_PROBLEM TO WORK ON_:
Write out exactly, with both ends included, the lines that run from the line containing "This screenshot has" to the end of the entries. Pictures are not part of the answer.
::: DATA TO USE :::
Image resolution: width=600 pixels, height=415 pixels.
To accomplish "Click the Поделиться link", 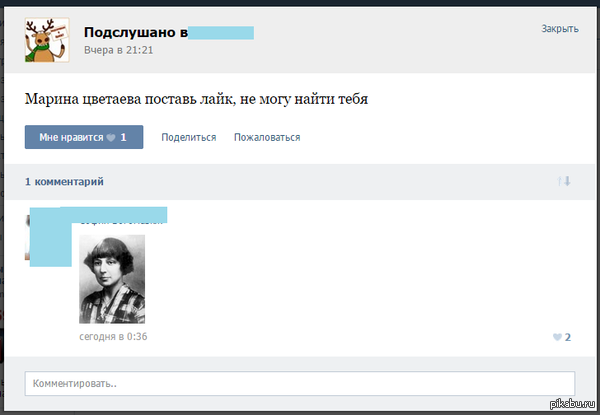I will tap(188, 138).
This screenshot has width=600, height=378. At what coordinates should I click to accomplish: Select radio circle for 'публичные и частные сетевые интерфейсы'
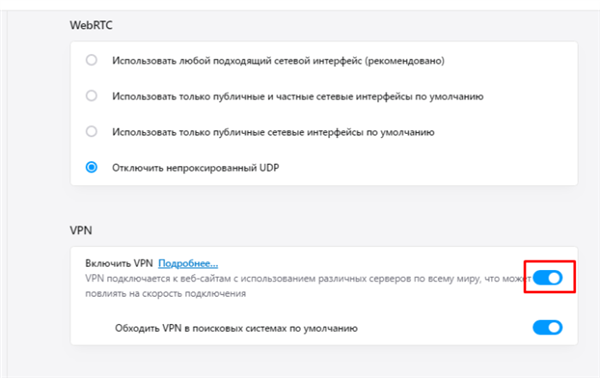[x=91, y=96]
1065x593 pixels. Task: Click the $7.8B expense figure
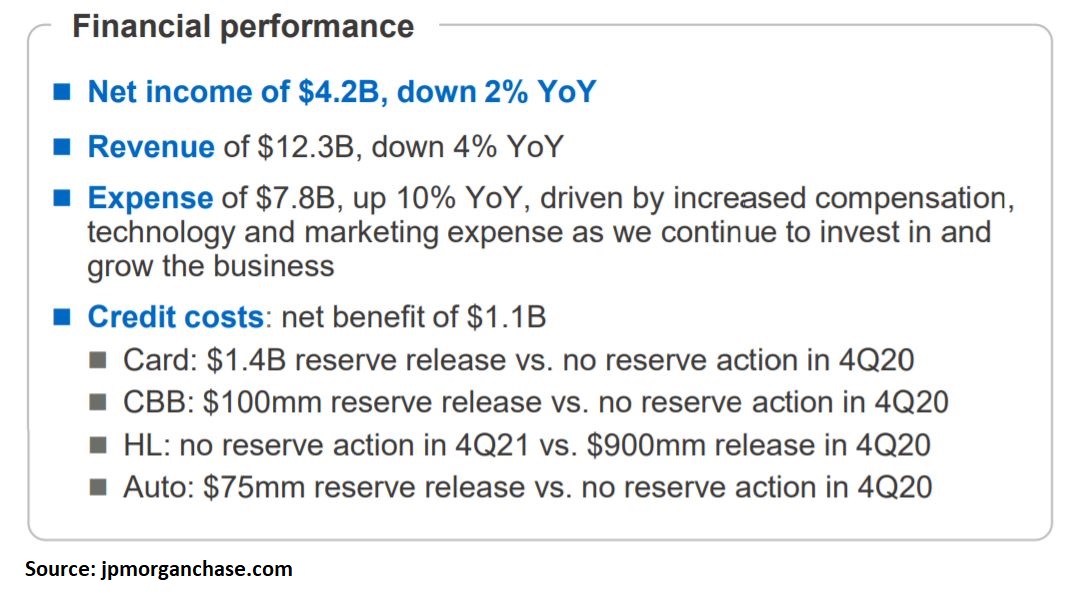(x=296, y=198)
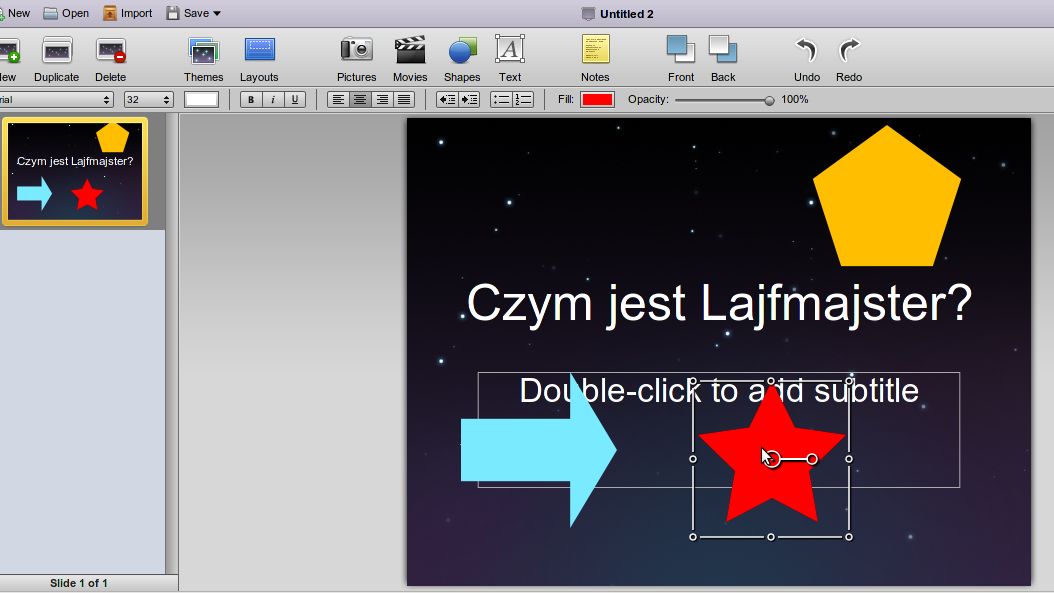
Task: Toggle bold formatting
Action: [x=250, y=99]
:::
_RESPONSE FOR THIS EXERCISE_:
This screenshot has width=600, height=378. At what coordinates should I click to accomplish: Select radio circle for 'публичные и частные сетевые интерфейсы'
[x=91, y=96]
1065x593 pixels. Task: Click the $7.8B expense figure
(x=296, y=198)
Task: Toggle bold formatting
Action: [x=250, y=99]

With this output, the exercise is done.